26.04.14

Sagrada Biblia

Dice S. Pablo, en su Epístola a los Romanos, concretamente, en los versículos 14 y 15 del capítulo 2 que, en efecto, cuando los gentiles, que no tienen ley, cumplen naturalmente las prescripciones de la ley, sin tener ley, para sí mismos son ley; como quienes muestran tener la realidad de esa ley escrita en su corazón, atestiguándolo su conciencia, y los juicios contrapuestos de condenación o alabanza. Esto, que en un principio, puede dar la impresión de ser, o tener, un sentido de lógica extensión del mensaje primero del Creador y, por eso, por el hecho mismo de que Pablo lo utilice no debería dársele la mayor importancia, teniendo en cuenta su propio apostolado. Esto, claro, en una primera impresión.

Sin embargo, esta afirmación del convertido, y convencido, Saulo, encierra una verdad que va más allá de esta mención de la Ley natural que, como tal, está en el cada ser de cada persona y que, en este tiempo de verano (o de invierno o de cuando sea) no podemos olvidar.

Lo que nos dice el apóstol es que, al menos, a los que nos consideramos herederos de ese reino de amor, nos ha de “picar” (por así decirlo) esa sana curiosidad de saber dónde podemos encontrar el culmen de la sabiduría de Dios, dónde podemos encontrar el camino, ya trazado, que nos lleve a pacer en las dulces praderas del Reino del Padre.

Aquí, ahora, como en tantas otras ocasiones, hemos de acudir a lo que nos dicen aquellos que conocieron a Jesús o aquellos que recogieron, con el paso de los años, la doctrina del Jristós o enviado, por Dios a comunicarnos, a traernos, la Buena Noticia y, claro, a todo aquello que se recoge en los textos sagrados escritos antes de su advenimiento y que en las vacaciones veraniegas se ofrece con toda su fuerza y desea ser recibido en nuestros corazones sin el agobio propio de los periodos de trabajo, digamos, obligado aunque necesario. Y también, claro está, a lo que aquellos que lo precedieron fueron sembrando la Santa Escritura de huellas de lo que tenía que venir, del Mesías allí anunciado.

QUÉ HACER
Explica en una a tres oraciones por qué, según el texto sobre la Epístola a los Romanos, las vacaciones de verano favorecen la recepción de los textos sagrados. El material procede de una fuente distinta a la del texto sobre la Epístola a los Romanos.

(Registros de localización de textos y elementos)
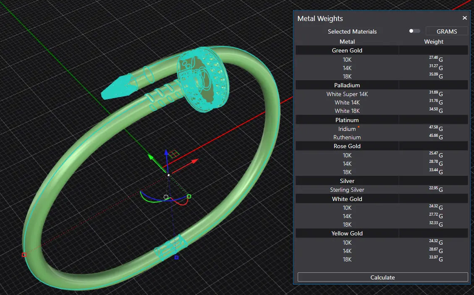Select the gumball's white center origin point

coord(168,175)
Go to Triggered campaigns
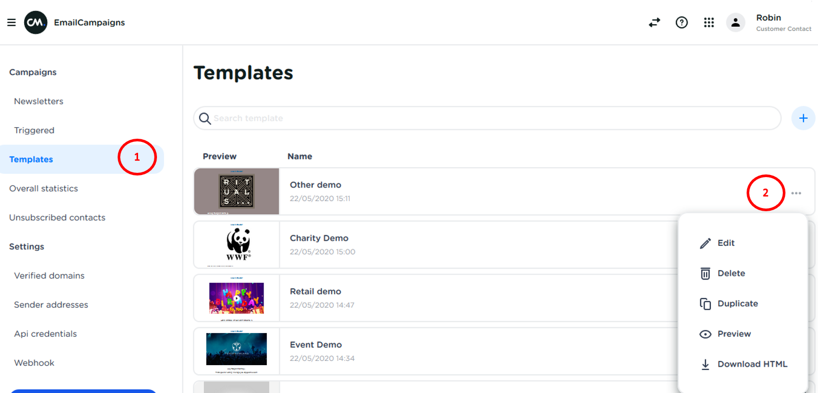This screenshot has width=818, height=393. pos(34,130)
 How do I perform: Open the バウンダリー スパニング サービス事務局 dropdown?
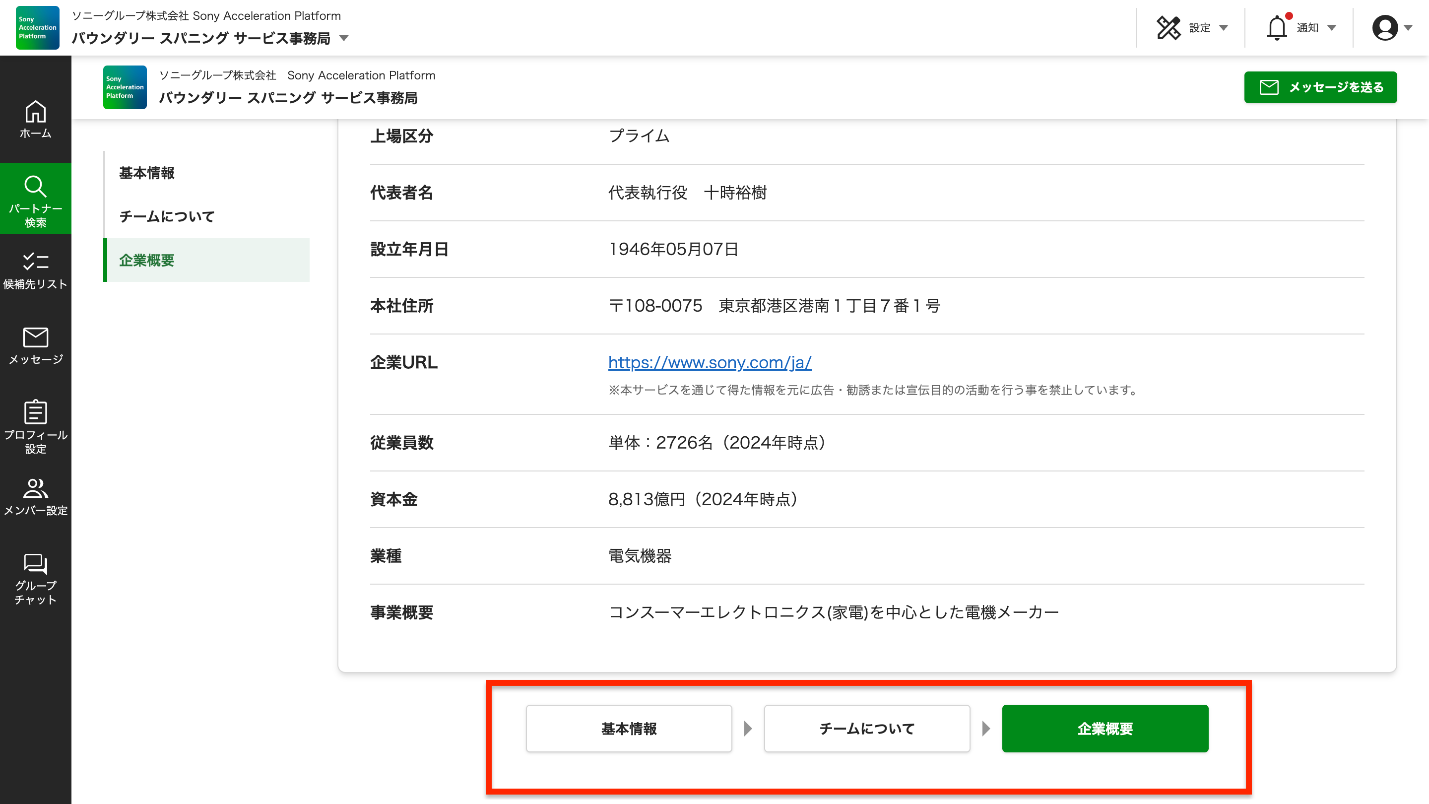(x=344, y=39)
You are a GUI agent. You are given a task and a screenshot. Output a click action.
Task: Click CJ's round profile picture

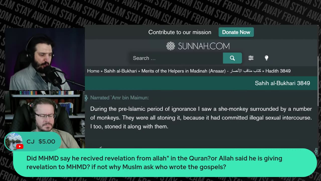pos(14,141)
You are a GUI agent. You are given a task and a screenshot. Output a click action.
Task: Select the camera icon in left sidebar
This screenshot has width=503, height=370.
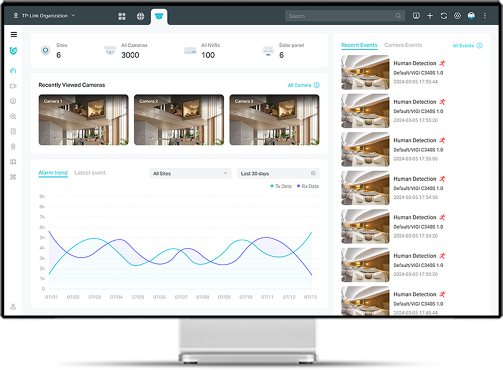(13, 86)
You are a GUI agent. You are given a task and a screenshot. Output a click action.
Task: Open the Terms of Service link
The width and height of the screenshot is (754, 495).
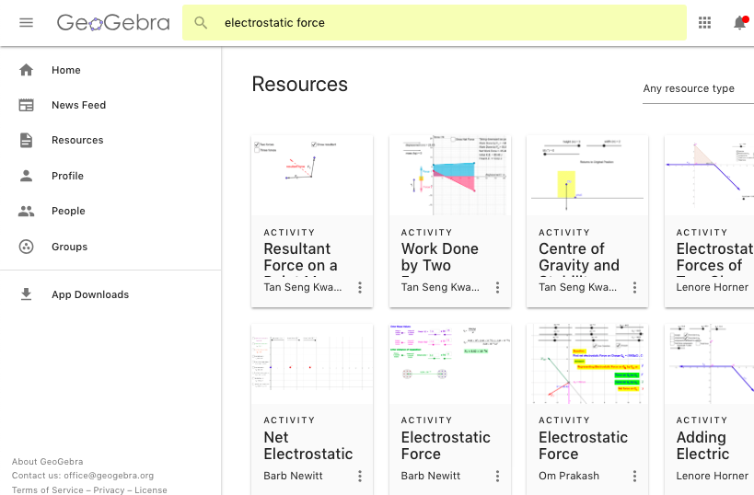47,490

PROBLEMA RESUELTO
En las vacaciones veraniegas esos textos se ofrecen con toda su fuerza. Además, pueden recibirse en el corazón sin el agobio propio de los periodos de trabajo, un trabajo que el texto describe como obligado aunque necesario.